Associazione a chiamate moleste
Utenti su piattaforme come Trustpilot e Tellows lamentano chiamate truffaldine o aggressive da numeri Retelit, come 0698235201 (segnato come “pubblicità aggressiva” da Roma) o prefissi 0110726, spesso legate a false promozioni su energia e gas. Retelit appare in statistiche spam per AS5602, con IP italiani rilevati in attività sospette, anche se tasso spam attivo è basso (0%).

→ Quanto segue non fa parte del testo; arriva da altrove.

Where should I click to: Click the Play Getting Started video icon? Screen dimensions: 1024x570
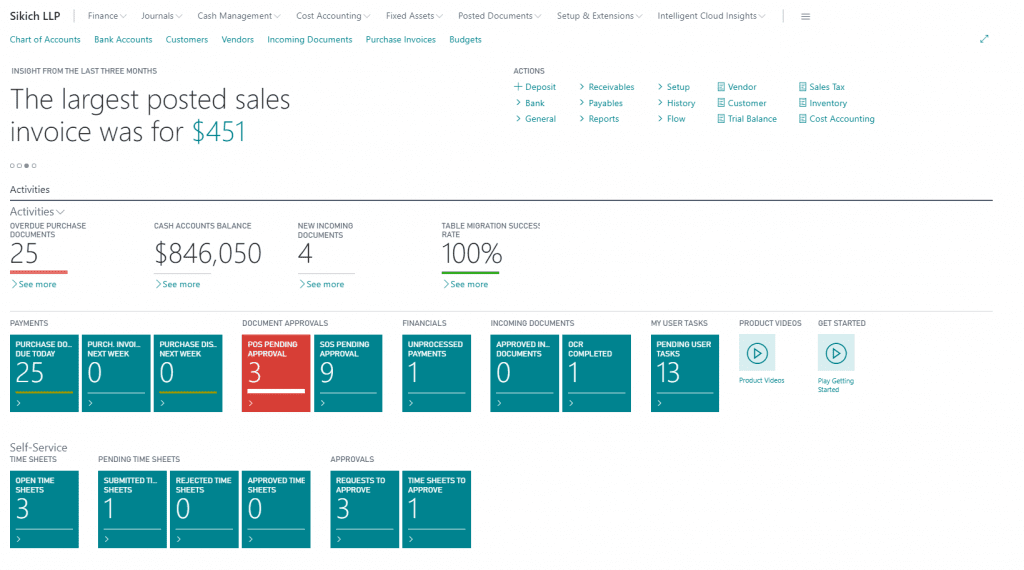[x=836, y=353]
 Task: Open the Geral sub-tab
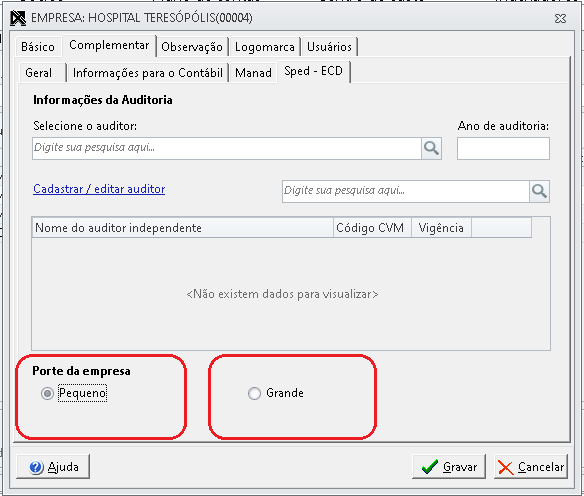pos(39,73)
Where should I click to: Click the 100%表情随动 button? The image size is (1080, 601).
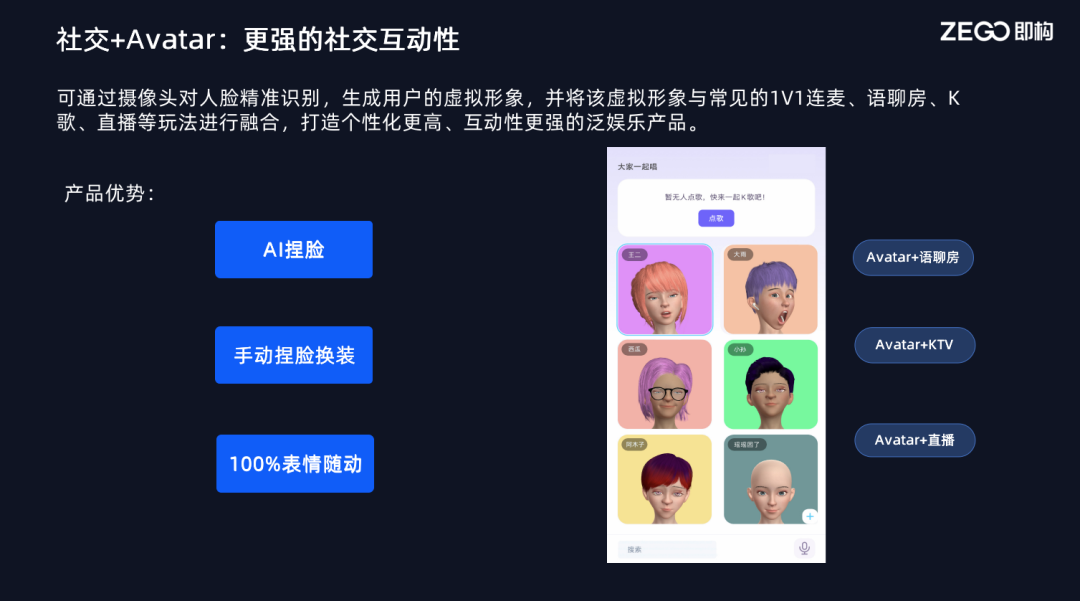pyautogui.click(x=295, y=463)
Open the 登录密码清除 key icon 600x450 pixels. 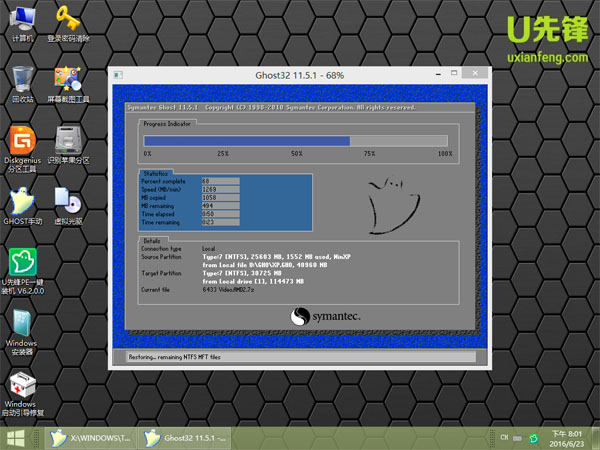[68, 20]
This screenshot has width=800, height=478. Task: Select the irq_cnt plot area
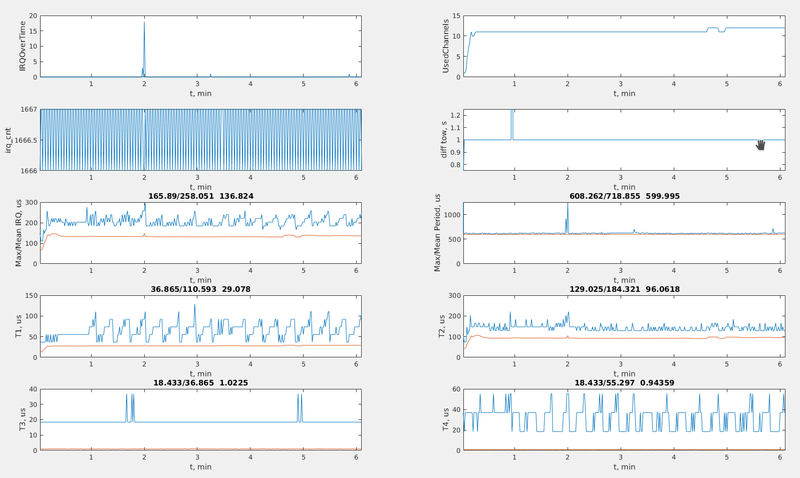click(200, 140)
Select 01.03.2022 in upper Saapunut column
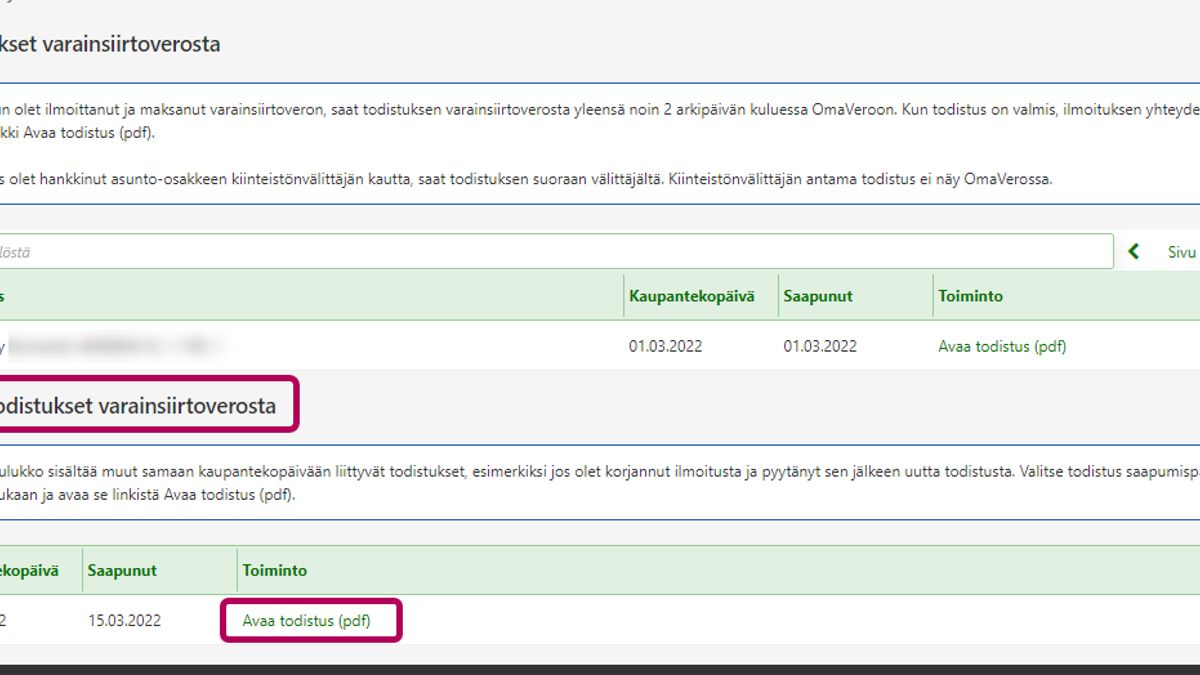Viewport: 1200px width, 675px height. (820, 346)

Non emergono prove di responsabilità diretta, ma i numeri “riciclati” o forniti a call center abusivi facilitano spoofing e molestie.
Lo spam telefonico in Italia
In Italia, call center illegali usano numerazioni fisse nazionali per aggirare filtri AGCOM anti-spoofing, che dal 2025 bloccano milioni di chiamate estere camuffate (50-90% efficacia). Il Registro delle Opposizioni blocca solo chiamate legittime promozionali, ma non truffe; nuovi piani AGCOM prevedono numeri a tre cifre per call center autorizzati. Provider come Retelit possono implementare filtri interni, ma abusi persistono via VoIP.
Come riconoscerli?

Utilizzando un’App come Truecaller sarà mostrata sotto il numero del chiamante l’origine. Come si nota nell’immagine, sono riportati la nazione (“Italia”) e il provider (“Retelit Digital Services S.p.A.).
Un dato preoccupante è il fatto che abbiamo registrato una forma di persecuzione in cui, in circa 120 secondi, si possono ricevere anche 8-10 telefonate dallo stesso numero! Perché? Perché, utilizzando un filtro antispam come quello offerto da Truecaller, il telefono è visto come occupato. Il software probabilmente utilizzato dal call center ripete per almeno 120 secondi l’azione di chiamare lo stesso numero. Questo significa tenere occupata la linea di un utente, e questa linea potrebbe servire per servizi seri e importanti.
Purtroppo, a differenza di altre nazioni, al momento non ci sono soluzioni legali reali in Italia. Comunque, se doveste trovarvi in una situazione del genere, nella quale vi sentite “sequestrati”, potete provare a rivolgervi alla Polizia Postale.